This stage is all about defining the data migration strategy so as to complete the entire process smoothly. Here, we identify the different sources of existing data, determine the format that the data needs to be converted to, and decide on the specific tools and technologies that are to be adopted to achieve the desired outcome.
This stage involves the extraction of existing data from various sources such as emails, web pages, documents, databases, DCS extracts, and SAP files, for further processing. Once extracted the data will be parsed and checked for integrity to expose any similar, which will make it easier to transform the same into the required format.

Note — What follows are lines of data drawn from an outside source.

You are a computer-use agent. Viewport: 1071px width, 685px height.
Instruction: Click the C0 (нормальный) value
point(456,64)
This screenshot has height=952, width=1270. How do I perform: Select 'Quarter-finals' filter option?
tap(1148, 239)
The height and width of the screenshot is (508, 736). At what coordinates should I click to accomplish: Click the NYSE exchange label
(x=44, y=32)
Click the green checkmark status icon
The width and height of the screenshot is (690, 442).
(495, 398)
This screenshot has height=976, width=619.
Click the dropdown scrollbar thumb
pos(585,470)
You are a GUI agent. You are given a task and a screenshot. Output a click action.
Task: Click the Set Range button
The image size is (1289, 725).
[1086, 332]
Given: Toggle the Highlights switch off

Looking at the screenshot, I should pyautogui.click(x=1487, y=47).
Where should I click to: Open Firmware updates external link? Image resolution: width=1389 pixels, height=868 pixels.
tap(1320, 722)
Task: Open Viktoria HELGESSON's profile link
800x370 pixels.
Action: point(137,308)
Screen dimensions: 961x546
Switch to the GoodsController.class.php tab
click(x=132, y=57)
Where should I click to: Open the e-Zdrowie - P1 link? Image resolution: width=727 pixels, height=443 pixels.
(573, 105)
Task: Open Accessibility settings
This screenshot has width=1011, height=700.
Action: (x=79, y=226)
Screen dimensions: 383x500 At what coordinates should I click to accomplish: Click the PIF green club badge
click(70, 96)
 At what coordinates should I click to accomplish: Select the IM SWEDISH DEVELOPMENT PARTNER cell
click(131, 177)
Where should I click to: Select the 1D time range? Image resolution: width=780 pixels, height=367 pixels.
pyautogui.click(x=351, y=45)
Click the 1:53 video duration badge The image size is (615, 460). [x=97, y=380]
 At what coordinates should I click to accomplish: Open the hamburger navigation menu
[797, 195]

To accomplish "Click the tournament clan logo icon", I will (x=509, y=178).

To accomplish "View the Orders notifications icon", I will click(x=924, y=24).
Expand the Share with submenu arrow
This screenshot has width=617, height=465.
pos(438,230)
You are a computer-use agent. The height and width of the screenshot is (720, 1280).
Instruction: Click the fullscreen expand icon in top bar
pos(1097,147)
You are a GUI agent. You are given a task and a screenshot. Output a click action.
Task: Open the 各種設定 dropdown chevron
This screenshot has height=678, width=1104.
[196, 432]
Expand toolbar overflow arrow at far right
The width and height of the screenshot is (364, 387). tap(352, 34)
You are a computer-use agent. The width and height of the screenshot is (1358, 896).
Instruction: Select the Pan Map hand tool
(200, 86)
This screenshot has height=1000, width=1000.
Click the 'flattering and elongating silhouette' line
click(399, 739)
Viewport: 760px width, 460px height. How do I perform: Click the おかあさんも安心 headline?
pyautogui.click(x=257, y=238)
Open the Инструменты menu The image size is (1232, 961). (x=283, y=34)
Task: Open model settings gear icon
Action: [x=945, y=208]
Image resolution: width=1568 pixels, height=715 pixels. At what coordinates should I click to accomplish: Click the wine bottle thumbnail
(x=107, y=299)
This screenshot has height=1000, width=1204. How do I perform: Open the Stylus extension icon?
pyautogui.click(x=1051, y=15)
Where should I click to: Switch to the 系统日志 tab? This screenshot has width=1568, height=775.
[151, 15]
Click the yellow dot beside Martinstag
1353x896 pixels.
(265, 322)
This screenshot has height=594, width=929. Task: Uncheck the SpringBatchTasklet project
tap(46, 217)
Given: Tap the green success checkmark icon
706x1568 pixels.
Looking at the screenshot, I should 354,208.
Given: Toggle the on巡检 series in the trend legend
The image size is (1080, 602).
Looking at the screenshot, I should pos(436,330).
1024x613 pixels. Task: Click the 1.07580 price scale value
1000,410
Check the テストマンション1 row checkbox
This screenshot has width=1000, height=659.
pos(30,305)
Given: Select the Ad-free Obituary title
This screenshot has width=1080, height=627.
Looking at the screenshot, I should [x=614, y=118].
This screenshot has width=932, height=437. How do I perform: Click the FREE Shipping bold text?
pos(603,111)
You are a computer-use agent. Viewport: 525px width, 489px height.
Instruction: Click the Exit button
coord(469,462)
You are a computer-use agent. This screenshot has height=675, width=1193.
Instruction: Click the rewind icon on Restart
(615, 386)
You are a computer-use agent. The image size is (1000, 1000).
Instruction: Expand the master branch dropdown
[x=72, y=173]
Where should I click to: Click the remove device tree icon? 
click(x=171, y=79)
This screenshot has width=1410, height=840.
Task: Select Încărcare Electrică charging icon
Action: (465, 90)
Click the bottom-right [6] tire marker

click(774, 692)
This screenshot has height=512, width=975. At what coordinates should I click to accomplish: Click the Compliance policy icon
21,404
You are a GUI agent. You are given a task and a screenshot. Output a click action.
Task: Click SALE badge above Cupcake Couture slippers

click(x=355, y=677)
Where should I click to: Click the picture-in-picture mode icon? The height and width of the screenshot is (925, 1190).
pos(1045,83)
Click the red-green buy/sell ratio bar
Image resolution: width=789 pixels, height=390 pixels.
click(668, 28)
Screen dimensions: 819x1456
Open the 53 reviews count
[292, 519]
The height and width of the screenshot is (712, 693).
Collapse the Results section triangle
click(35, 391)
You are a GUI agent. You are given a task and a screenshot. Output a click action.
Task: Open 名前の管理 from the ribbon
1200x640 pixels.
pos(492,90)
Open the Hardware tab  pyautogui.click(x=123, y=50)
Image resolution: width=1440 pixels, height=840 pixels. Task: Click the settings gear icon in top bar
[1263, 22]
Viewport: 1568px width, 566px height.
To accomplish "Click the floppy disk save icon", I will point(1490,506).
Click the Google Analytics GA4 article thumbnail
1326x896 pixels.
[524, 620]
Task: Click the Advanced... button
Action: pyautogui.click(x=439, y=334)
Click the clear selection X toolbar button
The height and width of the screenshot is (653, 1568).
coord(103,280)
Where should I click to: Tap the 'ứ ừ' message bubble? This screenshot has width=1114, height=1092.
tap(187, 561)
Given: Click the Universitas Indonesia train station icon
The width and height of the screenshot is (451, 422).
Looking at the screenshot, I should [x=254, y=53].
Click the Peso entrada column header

Once extracted the data is analyzed and cleansed before it is loaded into its actual destination. The data will be checked for completeness, conformity to standards, consistency, accuracy, duplication, and integrity to ensure high quality. Any obsolete information, constraint errors, irregularities, or discrepancies will be done away with.
This stage is completed in two phases. First, the data will be mapped from the source to its destination, to determine the process of transformation. Next, the actual code will be generated which, upon execution, will transform the data into the required format. The length of this process depends on the complexity and the size of data.
This is the last phase of the ETL (Extract-Transform-Load) process where the transformed data will be loaded on to the new repository. The focus would be on importing the data using the right tool that will ensure consistency throughout the process. The indexing will be done only after the entire data has been imported into the new system.
The verification step is the final step in data migration. Also known as migration testing, this stage involves a comparison of the source as well as the target data to identify discrepancies if any. Such discrepancies will be reported and repaired as early as possible. Different testing methods would be chosen based on your needs.